CP chose Pitch C: a kid being pulled into the TV and entering a series of popular games to represent different ways to help Child’s Play.
Once again we were both excited and apprehensive. Of all the pitches, this was the most work, with the most different settings, styles, and characters, exacerbated by the challenge of making all the games recognizable as the originals. The artists went home and created a significant variation on the chosen pitch, to explore the space of the chosen direction and come up with the best possible execution, and two rounds later we had our final, client-approved storyboard and we were ready to design characters.
The Final Storyboard:
CHARACTER DESIGN: Our main character design exercise is inspired by international short animation. Each student chooses a year from the last decade and closely examines the style of animated short films produced in that year, choosing 2-3 films to use as template for stylizing our chosen characters. The results are not intended to be perfect copies of the style of the referenced films, but to push our artists to try different directions in body and feature proportions, line weight, and use of color. In the end, these different directions get filtered through each artist into new styles of character from which the client chooses.
Art by Myriam Aburto, Neil Gradozzi, Jade Paquette, Edric Perkins, and Holly Thompson
After much deliberation, the client chose a few from our list and gave us the final choice, and we decided we best liked the African American girl with the pigtails and big rectangular glasses (#6). We liked the vulnerability of the sketch and how the glasses could easily be used to identify her even as she was transformed into many other game versions of herself. For the shots with more characters, however, we found homes for our other favorites from this list.

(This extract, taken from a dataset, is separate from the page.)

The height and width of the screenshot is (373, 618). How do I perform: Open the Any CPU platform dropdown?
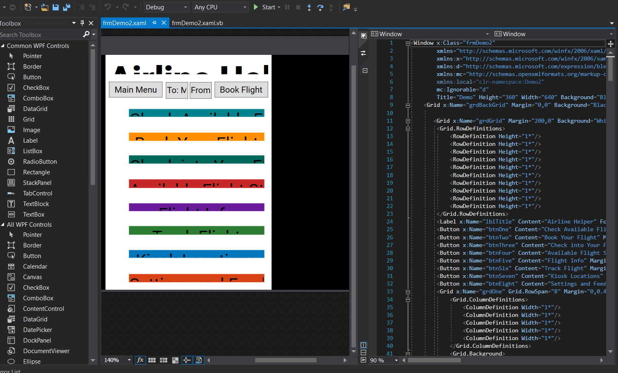pos(221,7)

SETTING DESIGN: Normally, the character style then dictates the setting designs, but for the chosen Child’s Play pitch we instead had five well-known video games to emulate. Rather than engage in the painstaking and artistically unrewarding task of reproducing those games photographically, we decided early to strive for a version of each game that merged hospital objects into the landscape–bandages, stethoscopes, pills and tongue depressors– both to maintain the medical theme and to allow us some room to stylize these settings rather than force perfect fidelity, which gave us more time to focus on character performance. So our Ms Pacman is in a maze of bandages and the musicians in our Rock Band all wear hospital gowns. We decided our non-game framing sequence would be 3D mostly to have clear contrast with the first game world, and with that choice we were ready to research reference material and begin production.